Il Governo non sembrerebbe voltare il capo altrove e in queste ore sarebbe a lavoro su due manovre. Il primo provvedimento è stato approvato ieri, 10 gennaio, e rientra nelle misure del Decreto Trasparenza. Si tratta di un bonus carburante in voucher fino a 200 €. Il provvedimento deve attendere la pubblicazione in Gazzetta Ufficiale, ma è possibile leggere le disposizioni nel Comunicato stampo ufficiale. Il bonus verrà erogato direttamente in busta paga, per il 1° trimestre 2023, da gennaio a marzo. Sarà indipendente dalle somme che rientrano nel calcolo annuale dei benefit e del reddito del lavoratore. Almeno fino al tetto dei 200 €. Laddove il datore sceglierà di erogare somme maggiori, queste saranno tassate, con un tetto massimo di 600 €.

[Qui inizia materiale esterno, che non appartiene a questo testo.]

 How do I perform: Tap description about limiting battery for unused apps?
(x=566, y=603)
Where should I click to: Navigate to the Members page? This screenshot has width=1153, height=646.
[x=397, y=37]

La seconda manovra, invece, riguarda il controllo dei prezzi proposto dai venditori. I distributori, dunque, dovranno esporre il prezzo medio nazionale. Calcolato non più su base settimanale, ma giornaliera. In tal modo, sarà possibile rendere più evidente la differenza tra media nazionale e singolo distributore. Questa misura viene pensata soprattutto dopo le continue segnalazioni al Codacons. La presidente del Consiglio, insieme al ministro dell’Economia, Giancarlo Giorgetti, hanno incontrato Giuseppe Zafarana, Comandante generale della Guardia di Finanza. L’incontro decisionale ha istituito maggiori controlli per contrastare le speculazioni sul costo della benzina. Ci saranno sanzioni gravi e in caso di recidiva, sospensione dell’attività da 7 a 90 giorni.

Inoltre, il Governo dichiara che la scelta di non rimuovere le accise è dovuta alla necessità di coprire oltre un miliardo al mese. Laddove i soldi riusciranno a rientrare, verranno valutate nuove misure sulla riduzione del costo del carburante.